Saved entries:
---*---
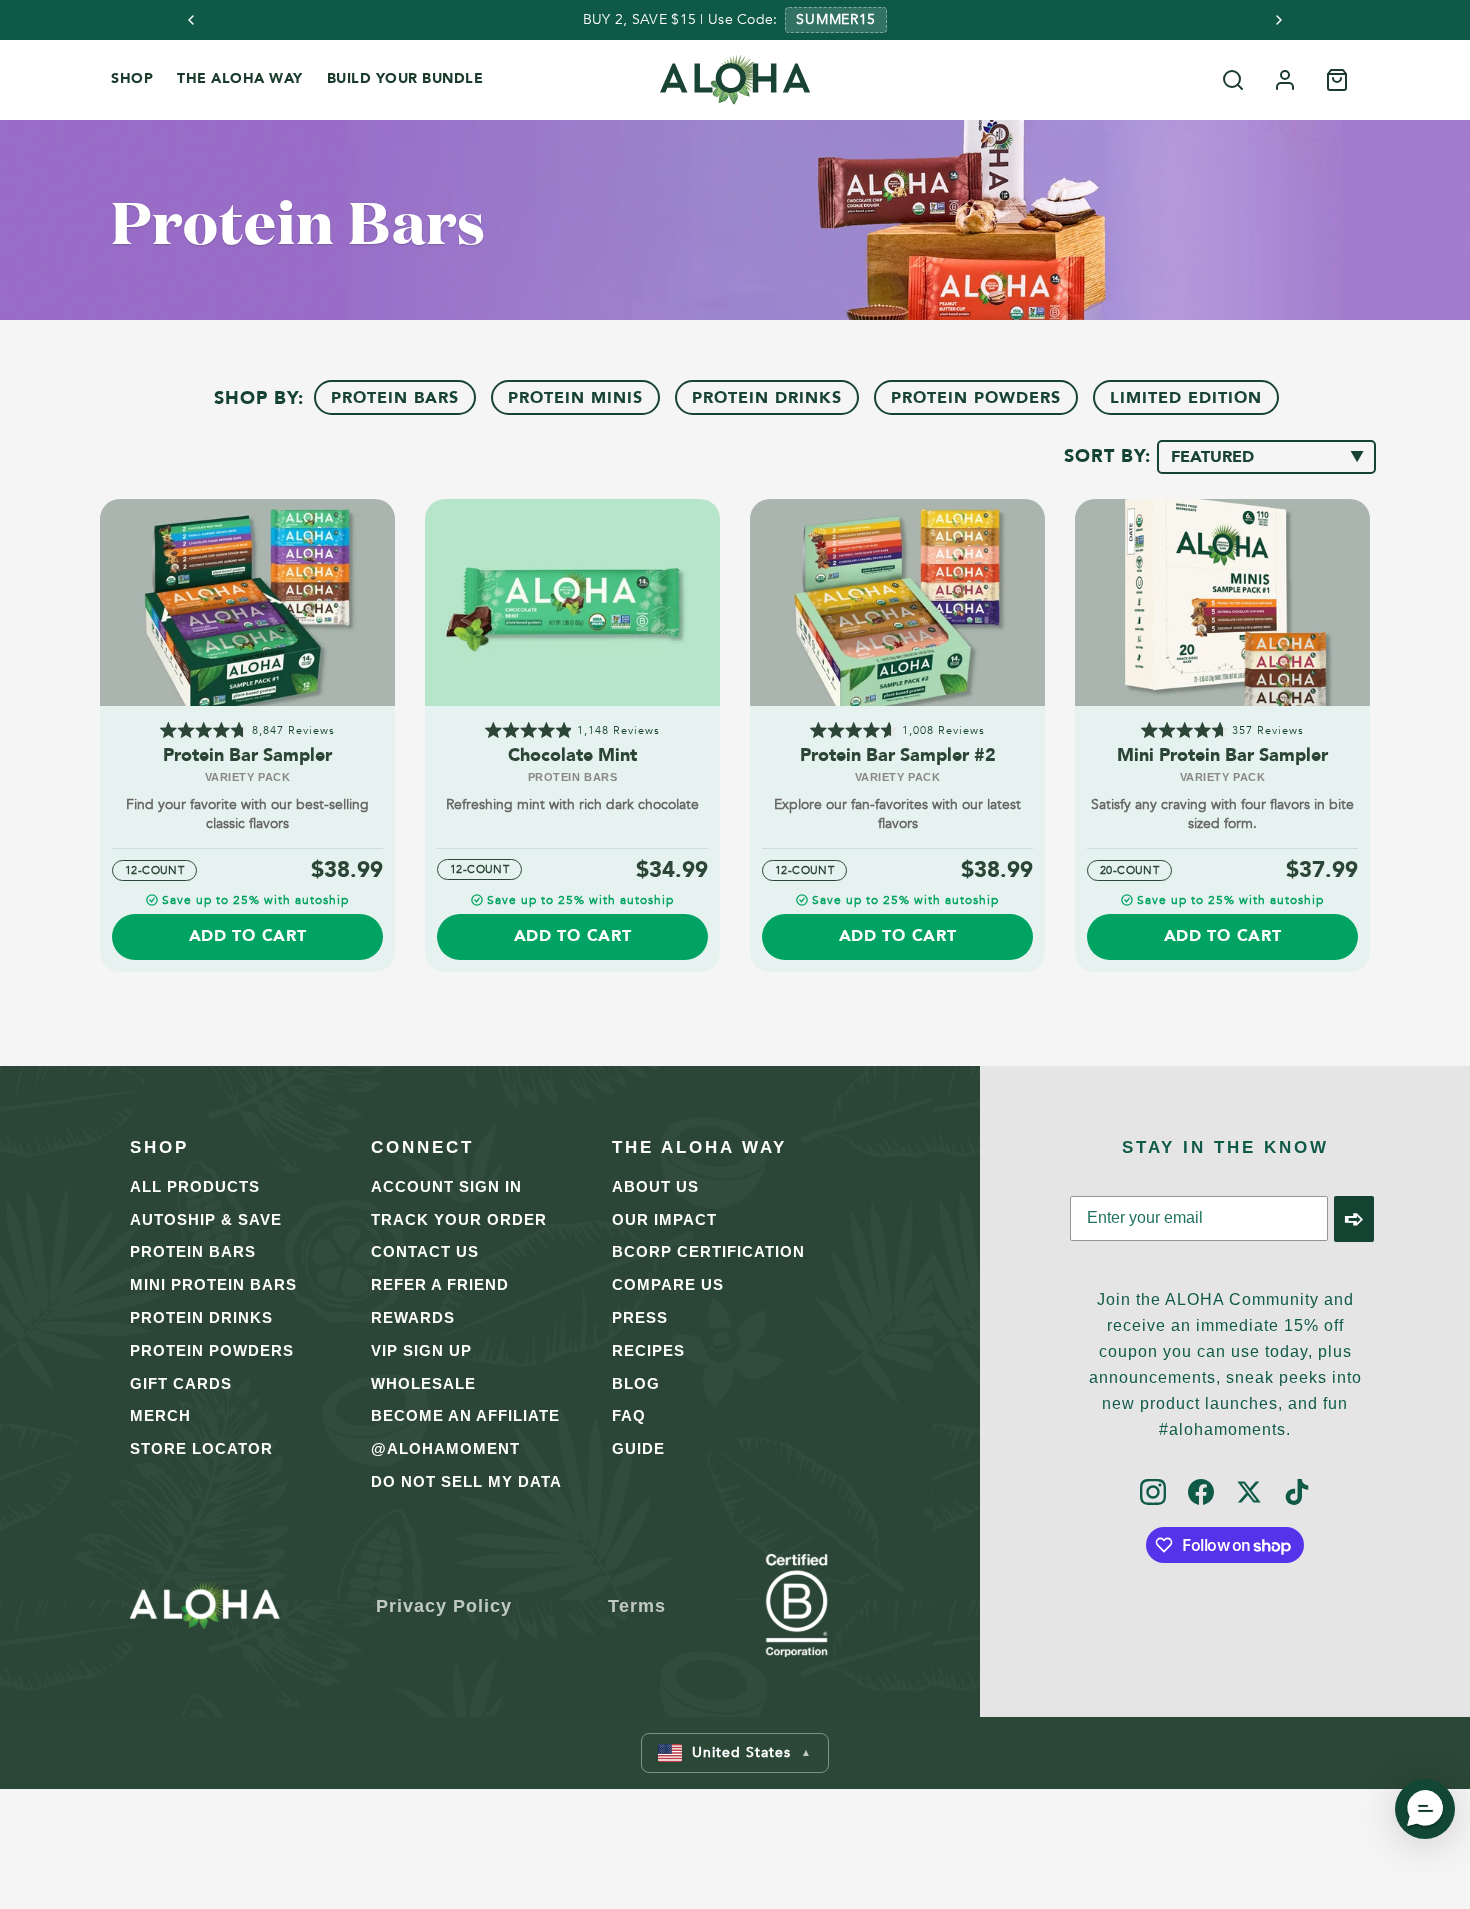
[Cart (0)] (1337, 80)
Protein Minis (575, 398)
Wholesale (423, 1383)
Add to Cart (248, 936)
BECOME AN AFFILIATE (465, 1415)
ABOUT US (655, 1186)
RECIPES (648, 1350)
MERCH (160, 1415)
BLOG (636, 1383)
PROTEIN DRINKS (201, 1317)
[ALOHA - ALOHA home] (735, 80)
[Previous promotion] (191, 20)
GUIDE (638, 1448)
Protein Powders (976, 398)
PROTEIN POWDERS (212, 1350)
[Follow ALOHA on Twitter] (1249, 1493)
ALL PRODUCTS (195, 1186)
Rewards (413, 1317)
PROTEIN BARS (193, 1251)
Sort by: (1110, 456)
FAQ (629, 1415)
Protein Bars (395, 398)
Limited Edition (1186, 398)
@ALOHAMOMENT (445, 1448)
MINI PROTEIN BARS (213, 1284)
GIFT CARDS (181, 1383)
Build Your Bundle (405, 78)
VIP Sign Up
---*---
## ACTIVITY
Take the lines above from the one holding "ALL PRODUCTS (195, 1186)" to the last and output them exactly.

## SOLUTION TO THIS TASK
ALL PRODUCTS (195, 1186)
Rewards (413, 1317)
PROTEIN BARS (193, 1251)
Sort by: (1110, 456)
FAQ (629, 1415)
Protein Bars (395, 398)
Limited Edition (1186, 398)
@ALOHAMOMENT (445, 1448)
MINI PROTEIN BARS (213, 1284)
GIFT CARDS (181, 1383)
Build Your Bundle (405, 78)
VIP Sign Up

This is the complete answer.